熱傷(やけど)は、老若男女を問わず頻度の多い外傷です。
原因のうち最も多いのは、熱いお湯や天ぷら油など高温の液体によるものですが、アイロンやホットカーラーなどの熱性固体、炊飯器の蒸気の吹き出し口やファンヒーターの温風などによる子どもの熱傷も、多くみられます。
広範囲なら病院へ
熱傷を負ってしまったら、直ちに冷却することが大切です。熱による組織の損傷が深くなることを防ぐだけでなく、受傷部位の炎症を抑え、痛みを緩和することができます。
衣服の上から受傷した場合は、すぐに脱げれば脱がせ、脱ぎにくい場合は衣服の上から直接水道水などを流します。服に火が燃え移るなど、全身の広範囲にわたる熱傷は致命的になることがありますので、すぐに病院へ搬送してください。
熱傷は、治癒後にケロイドや瘢痕(はんこん)となる場合があります。浅い熱傷では創痕を残さずに治癒することが多いですが、深い熱傷が混在していて傷跡が残ることもあります。
また、細菌感染を起こすと治癒まで時間がかかり、ケロイドなどの原因になるので、抗生剤の投与と受傷部の洗浄が必要です。食品用ラップによる密封閉鎖療法は、感染症を引き起こすことがあるので、決して行わないでください。
顔の熱傷では、熱風を吸い込むことによって気道熱傷になっている場合があります。気道がむくんで呼吸困難になり、人工呼吸器が必要になることもあります。鼻毛が焦げていたり、鼻腔(びくう)内にすすが付いていたりする場合は要注意です。
手の甲は皮膚が比較的薄く、熱傷が腱(けん)や関節などに及ぶと、高度な機能障害を残すことがあります。早めに受診してください。

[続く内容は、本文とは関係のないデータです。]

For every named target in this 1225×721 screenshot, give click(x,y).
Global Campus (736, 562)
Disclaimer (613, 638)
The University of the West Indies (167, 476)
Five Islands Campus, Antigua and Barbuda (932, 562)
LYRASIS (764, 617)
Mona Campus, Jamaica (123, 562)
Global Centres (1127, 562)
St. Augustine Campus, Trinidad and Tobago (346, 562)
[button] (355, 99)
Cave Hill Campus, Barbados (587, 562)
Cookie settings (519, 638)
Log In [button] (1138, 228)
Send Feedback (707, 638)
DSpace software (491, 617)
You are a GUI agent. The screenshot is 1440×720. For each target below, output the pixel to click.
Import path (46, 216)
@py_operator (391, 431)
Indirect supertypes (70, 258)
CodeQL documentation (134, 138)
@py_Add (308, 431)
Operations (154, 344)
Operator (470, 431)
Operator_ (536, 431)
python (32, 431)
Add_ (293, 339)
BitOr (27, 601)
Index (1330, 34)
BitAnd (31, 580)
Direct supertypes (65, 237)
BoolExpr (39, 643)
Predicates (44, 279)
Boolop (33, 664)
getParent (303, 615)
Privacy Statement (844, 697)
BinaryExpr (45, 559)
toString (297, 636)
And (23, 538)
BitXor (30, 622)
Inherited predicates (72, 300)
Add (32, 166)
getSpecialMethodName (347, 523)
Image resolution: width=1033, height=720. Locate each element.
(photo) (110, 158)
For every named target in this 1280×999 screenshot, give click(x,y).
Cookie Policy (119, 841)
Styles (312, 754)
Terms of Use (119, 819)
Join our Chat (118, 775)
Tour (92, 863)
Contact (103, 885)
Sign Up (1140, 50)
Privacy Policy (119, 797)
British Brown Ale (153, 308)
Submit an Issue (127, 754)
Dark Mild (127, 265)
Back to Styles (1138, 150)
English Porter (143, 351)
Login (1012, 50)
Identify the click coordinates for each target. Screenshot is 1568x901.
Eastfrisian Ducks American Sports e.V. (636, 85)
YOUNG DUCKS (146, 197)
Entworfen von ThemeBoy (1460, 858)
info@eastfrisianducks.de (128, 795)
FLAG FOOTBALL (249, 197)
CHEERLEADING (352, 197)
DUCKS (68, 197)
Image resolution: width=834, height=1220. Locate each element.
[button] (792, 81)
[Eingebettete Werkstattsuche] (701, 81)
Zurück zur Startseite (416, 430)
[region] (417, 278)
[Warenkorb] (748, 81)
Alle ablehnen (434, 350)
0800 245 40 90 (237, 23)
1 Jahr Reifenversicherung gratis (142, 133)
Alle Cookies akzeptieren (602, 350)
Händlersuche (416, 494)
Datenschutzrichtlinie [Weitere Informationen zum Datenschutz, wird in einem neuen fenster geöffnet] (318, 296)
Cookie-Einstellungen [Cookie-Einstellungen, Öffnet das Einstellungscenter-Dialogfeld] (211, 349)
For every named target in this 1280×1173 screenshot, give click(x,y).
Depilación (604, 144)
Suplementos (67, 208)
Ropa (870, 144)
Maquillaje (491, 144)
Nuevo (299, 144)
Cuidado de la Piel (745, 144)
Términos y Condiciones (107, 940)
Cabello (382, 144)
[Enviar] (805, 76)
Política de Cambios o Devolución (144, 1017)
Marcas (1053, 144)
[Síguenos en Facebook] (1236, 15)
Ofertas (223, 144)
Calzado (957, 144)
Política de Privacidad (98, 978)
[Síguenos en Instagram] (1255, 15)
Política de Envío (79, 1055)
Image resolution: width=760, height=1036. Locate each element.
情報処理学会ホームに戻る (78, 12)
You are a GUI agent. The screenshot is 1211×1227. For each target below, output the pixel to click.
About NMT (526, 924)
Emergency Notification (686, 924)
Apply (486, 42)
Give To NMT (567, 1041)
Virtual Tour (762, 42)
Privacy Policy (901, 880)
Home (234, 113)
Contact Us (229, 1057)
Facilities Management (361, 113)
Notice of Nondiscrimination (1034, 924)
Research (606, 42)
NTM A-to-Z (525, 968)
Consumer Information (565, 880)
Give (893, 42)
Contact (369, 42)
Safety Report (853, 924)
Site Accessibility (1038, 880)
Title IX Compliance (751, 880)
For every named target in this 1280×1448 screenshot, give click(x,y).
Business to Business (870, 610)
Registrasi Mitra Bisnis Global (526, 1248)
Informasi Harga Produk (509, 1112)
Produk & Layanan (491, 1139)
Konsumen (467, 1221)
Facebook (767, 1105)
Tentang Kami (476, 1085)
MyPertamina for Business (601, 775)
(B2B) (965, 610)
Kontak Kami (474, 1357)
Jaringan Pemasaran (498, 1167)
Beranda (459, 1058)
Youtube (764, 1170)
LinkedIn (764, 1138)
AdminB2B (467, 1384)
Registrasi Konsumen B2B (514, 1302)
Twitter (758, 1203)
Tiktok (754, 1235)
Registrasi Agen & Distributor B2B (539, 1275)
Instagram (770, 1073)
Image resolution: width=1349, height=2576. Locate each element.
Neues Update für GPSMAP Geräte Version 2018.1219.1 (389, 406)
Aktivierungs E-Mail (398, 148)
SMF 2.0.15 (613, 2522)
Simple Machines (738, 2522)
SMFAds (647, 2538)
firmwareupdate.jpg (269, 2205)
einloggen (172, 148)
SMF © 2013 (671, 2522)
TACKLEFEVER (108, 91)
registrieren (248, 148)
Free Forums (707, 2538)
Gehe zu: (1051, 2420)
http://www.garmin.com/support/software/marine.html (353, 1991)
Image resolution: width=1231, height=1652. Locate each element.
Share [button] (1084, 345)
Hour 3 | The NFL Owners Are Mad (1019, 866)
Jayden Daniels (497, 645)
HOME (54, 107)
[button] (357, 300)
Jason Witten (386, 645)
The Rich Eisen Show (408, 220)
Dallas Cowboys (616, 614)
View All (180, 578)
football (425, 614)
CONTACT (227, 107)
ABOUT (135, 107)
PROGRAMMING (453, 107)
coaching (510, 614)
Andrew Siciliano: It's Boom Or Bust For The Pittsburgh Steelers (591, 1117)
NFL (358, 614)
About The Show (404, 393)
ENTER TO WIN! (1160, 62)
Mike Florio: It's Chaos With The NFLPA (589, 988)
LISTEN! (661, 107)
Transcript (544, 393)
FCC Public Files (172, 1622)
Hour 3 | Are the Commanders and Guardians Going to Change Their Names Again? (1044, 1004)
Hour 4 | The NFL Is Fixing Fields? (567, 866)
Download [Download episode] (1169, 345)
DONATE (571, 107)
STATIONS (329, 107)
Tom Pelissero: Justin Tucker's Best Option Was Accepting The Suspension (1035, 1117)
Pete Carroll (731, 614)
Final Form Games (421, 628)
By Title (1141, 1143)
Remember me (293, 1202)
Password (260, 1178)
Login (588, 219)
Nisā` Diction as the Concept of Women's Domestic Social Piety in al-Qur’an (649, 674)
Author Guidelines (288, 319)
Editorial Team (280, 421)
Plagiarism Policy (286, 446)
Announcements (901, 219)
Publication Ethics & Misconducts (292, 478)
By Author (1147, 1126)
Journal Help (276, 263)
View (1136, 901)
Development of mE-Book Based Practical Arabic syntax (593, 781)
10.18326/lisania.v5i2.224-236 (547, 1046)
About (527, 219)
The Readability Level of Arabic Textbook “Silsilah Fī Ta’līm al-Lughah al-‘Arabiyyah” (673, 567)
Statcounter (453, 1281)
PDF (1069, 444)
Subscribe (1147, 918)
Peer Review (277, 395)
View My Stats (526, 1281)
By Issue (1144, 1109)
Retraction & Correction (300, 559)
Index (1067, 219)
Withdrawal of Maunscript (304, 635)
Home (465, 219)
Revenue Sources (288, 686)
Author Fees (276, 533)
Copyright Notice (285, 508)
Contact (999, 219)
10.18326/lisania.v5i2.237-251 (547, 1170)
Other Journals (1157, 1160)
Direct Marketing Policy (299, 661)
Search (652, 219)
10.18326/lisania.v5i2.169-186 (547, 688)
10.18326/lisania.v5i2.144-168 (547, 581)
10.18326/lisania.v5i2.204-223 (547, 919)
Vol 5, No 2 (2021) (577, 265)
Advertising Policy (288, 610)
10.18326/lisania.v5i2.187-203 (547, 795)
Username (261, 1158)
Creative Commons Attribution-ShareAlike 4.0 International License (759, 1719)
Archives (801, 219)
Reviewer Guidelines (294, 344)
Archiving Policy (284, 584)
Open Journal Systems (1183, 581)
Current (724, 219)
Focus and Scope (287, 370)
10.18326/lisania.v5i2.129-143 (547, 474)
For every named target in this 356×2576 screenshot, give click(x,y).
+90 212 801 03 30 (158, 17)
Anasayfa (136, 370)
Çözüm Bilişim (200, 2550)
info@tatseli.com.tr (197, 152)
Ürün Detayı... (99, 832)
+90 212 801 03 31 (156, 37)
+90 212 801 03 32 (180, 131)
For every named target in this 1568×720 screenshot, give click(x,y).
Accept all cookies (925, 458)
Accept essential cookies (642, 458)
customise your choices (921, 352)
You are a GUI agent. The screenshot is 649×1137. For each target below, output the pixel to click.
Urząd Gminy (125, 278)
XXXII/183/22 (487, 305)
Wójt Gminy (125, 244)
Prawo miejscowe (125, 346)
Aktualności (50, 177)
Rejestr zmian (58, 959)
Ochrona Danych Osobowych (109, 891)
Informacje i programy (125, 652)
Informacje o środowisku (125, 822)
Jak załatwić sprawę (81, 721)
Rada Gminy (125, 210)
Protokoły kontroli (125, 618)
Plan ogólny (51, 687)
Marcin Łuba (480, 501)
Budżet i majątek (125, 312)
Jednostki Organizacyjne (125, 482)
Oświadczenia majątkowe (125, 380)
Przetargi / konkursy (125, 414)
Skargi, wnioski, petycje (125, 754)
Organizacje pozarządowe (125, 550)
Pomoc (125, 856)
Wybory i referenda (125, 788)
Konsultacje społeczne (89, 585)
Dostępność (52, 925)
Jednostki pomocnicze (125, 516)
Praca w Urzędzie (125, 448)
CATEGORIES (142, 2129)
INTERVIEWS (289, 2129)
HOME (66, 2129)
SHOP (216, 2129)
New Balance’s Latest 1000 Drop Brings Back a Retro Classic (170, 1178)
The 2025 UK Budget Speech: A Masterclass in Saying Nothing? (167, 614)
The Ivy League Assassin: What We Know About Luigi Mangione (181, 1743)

酸やアルカリなどの化学物質による熱傷もあります。高温の物質による熱傷と違い、化学熱傷は物質が除去されるか不活性化されるまで反応が進行するため、深い損傷となることが多くあります。家庭でも消毒剤や漂白剤などが原因となるので、素手での作業は避けましょう。
大量の流水で流す

アルカリ(水酸化ナトリウム、アンモニア、生石灰など)は脂肪と反応しやすく、表面を洗い流しても皮下で組織損傷が進行しやすいので危険です。農薬や果樹の消毒剤などはこのような性質を持つ物が多いので、農業に従事する人は注意してください。薬品が肌に直接触れてしまったら、すぐに大量の流水で洗い流し、医療機関を受診しましょう。